A seguito dei tre episodi e della loro cadenza ravvicinata ci saremmo aspettati da parte degli esponenti di governo almeno dei roboanti richiami alla salvaguardia dei posti di lavoro in Italia. Se non peggio, una chiamata alle armi contro le vendite al capitale straniero. In fin dei conti non è stato forse Matteo Salvini che neanche 5 mesi fa inveiva contro Mattarella dicendo: “ha rappresentato gli interessi di altri paesi, non degli italiani. Siamo una colonia tedesca o francese”. Ora non è preoccupato di essere una colonia americana, giapponese, cinese!?

Non ci poteva invece essere silenzio più assordante, non una parola, un commento, una dichiarazione, o come ci ha abituato Salvini un video su Facebook che trasudi tutta la sua arroganza. Niente di niente. Quasi non fosse successo nulla o riguardasse la vendita dell’ultima, insignificante fabbrichetta di provincia.

È vero che questi tre esempi sono solo gli ultimi di una lunga serie, ma sono avvenuti adesso con il governo Lega-5S, di Salvini e Di Maio che non si sono certo risparmiati nell’additare un nemico presunto in “chi ci porta via il lavoro”, in “chi è contro il popolo lavoratore italiano”.

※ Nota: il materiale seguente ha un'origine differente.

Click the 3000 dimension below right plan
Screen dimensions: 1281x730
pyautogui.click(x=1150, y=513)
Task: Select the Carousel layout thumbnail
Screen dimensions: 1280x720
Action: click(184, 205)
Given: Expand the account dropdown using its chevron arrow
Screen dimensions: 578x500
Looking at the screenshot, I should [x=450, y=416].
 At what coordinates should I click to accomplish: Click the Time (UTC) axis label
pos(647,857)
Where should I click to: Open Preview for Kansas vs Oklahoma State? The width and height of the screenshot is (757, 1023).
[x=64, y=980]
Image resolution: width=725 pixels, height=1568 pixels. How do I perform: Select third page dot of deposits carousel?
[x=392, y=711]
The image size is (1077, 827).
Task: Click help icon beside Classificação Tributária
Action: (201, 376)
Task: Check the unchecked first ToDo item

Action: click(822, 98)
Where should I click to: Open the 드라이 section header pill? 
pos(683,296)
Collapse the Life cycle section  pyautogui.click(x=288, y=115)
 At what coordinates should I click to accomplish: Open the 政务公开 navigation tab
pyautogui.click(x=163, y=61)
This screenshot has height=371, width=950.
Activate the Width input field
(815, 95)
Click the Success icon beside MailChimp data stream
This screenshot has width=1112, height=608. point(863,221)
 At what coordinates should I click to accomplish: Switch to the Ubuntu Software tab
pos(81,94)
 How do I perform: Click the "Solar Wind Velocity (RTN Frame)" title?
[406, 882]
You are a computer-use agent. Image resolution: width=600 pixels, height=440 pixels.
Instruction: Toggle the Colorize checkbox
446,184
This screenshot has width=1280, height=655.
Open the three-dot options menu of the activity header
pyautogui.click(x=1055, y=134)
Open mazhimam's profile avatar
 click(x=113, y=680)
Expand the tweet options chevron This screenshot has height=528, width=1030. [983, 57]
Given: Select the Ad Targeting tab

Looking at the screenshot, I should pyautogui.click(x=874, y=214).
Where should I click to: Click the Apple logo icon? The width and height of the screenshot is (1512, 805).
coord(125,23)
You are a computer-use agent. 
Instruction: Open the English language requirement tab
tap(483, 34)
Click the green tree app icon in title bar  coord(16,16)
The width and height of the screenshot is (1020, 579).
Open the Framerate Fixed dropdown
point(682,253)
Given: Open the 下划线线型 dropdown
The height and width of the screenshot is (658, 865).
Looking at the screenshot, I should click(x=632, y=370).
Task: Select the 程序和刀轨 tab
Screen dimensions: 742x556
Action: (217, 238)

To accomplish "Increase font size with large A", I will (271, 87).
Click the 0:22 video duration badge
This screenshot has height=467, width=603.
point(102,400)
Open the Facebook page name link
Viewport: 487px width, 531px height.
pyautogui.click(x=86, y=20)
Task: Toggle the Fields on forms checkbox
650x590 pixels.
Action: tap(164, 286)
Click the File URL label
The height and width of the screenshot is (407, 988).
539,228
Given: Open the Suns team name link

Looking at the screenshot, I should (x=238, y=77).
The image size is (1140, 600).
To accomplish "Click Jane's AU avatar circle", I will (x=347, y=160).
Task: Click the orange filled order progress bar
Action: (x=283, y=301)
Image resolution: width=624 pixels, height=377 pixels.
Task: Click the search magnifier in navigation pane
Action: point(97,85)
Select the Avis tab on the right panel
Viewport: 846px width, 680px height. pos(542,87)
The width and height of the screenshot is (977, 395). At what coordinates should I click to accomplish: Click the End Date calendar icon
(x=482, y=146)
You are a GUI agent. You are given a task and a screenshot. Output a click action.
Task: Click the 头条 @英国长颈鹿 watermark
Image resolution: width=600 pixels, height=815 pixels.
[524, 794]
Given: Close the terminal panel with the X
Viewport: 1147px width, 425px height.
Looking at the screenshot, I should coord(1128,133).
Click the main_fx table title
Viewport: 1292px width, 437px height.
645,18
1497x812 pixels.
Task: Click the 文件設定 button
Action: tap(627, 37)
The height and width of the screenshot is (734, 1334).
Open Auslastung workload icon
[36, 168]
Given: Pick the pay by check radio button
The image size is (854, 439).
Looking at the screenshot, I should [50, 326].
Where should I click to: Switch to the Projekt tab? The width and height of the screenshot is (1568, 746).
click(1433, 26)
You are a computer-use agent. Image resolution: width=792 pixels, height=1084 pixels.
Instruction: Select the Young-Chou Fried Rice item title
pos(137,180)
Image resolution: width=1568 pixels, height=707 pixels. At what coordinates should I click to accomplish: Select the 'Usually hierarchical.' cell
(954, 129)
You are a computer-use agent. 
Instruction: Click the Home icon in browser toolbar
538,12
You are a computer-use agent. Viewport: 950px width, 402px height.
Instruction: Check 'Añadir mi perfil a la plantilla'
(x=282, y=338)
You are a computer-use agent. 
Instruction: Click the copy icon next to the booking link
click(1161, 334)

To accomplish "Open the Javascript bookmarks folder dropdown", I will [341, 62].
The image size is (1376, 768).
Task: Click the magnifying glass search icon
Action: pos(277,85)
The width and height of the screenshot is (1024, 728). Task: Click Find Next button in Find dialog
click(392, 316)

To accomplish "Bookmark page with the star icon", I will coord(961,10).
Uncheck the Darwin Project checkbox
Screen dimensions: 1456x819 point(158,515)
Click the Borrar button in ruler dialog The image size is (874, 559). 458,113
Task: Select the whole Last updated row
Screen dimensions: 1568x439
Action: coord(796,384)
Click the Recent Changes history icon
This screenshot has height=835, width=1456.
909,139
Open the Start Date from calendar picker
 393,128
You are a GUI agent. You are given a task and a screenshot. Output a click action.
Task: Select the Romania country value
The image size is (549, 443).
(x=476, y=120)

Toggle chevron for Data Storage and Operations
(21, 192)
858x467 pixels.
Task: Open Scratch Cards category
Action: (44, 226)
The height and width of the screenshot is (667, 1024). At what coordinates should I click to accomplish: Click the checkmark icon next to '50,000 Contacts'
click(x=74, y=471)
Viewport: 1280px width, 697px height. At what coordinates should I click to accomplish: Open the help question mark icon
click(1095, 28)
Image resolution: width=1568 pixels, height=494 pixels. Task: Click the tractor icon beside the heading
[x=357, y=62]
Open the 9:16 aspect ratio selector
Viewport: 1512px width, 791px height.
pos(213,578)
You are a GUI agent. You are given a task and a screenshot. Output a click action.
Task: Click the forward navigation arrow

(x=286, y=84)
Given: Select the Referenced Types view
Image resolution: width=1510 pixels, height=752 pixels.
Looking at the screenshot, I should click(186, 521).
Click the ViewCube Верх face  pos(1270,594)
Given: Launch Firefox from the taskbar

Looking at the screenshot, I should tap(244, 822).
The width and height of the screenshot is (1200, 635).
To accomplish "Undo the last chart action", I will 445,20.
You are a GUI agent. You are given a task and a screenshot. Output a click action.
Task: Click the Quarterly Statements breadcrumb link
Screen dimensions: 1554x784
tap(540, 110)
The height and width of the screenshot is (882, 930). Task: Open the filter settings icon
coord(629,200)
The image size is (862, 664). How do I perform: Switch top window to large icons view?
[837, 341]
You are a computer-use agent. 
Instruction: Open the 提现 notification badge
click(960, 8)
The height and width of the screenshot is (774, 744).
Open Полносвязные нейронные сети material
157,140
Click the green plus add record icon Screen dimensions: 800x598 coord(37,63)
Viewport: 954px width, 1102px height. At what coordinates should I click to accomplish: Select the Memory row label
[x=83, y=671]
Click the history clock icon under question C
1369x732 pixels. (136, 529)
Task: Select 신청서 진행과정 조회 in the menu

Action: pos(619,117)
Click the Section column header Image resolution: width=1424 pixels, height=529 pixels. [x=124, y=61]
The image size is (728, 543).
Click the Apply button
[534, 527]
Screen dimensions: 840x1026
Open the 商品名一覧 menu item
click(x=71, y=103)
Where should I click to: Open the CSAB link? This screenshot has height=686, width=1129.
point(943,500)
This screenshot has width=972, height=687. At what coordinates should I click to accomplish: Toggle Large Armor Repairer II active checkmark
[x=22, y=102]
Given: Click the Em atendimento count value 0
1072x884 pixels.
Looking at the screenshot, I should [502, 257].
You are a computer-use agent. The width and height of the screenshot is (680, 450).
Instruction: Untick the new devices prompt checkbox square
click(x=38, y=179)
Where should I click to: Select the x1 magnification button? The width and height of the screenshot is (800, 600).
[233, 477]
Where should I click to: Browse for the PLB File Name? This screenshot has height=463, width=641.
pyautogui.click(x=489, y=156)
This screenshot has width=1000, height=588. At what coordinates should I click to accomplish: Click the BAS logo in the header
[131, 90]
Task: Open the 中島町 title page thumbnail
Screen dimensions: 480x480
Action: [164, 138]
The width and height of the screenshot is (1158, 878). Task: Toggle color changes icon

E’ stato naturale per loro farsi paladini della “difesa della nazione italiana”, e “del popolo italiano”, dire “prima gli italiani”, quando nel mirino è stato messo il povero immigrato. In quel caso odio e paura sono stati distribuiti senza remore. Anche contro altri politici e funzionari europei non si sono troppo trattenuti, seppur i toni fossero già diversi. Di Maio, preso dalla foga nel difendere il suo “reddito di povertà”, si è spinto fino ad attaccare il governatore della Banca centrale europea, Mario Draghi, colpevole a suo dire di scarso patriottismo con i suoi avvertimenti sullo spread.

Ma contro i padroni Fumagalli della Brianza, o gli Agnelli-Elkan, che si son venduti le fabbriche per realizzare altri e nuovi profitti, nemmeno mezza parola. Per Salvini “prima vengono gli italiani, il loro diritto al lavoro, alla felicità”, per Di Maio “Lo Stato è dalla parte di chi non delocalizza, e fa di tutto per mantenere i posti di lavoro in Italia”, ma quando sono gli stessi padroni italiani a fare operazioni industriali con capitalisti giapponesi, cinesi, tedeschi come la mettono? Le parole a questi parolai allora gli mancano. Nazionaliste e razziste le loro dichiarazioni, per la pancia flaccida degli ignorantoni, contro poveri cristi che non possiedono più nulla, ma silenziosi e riverenti nei confronti del medio-grande capitale industriale.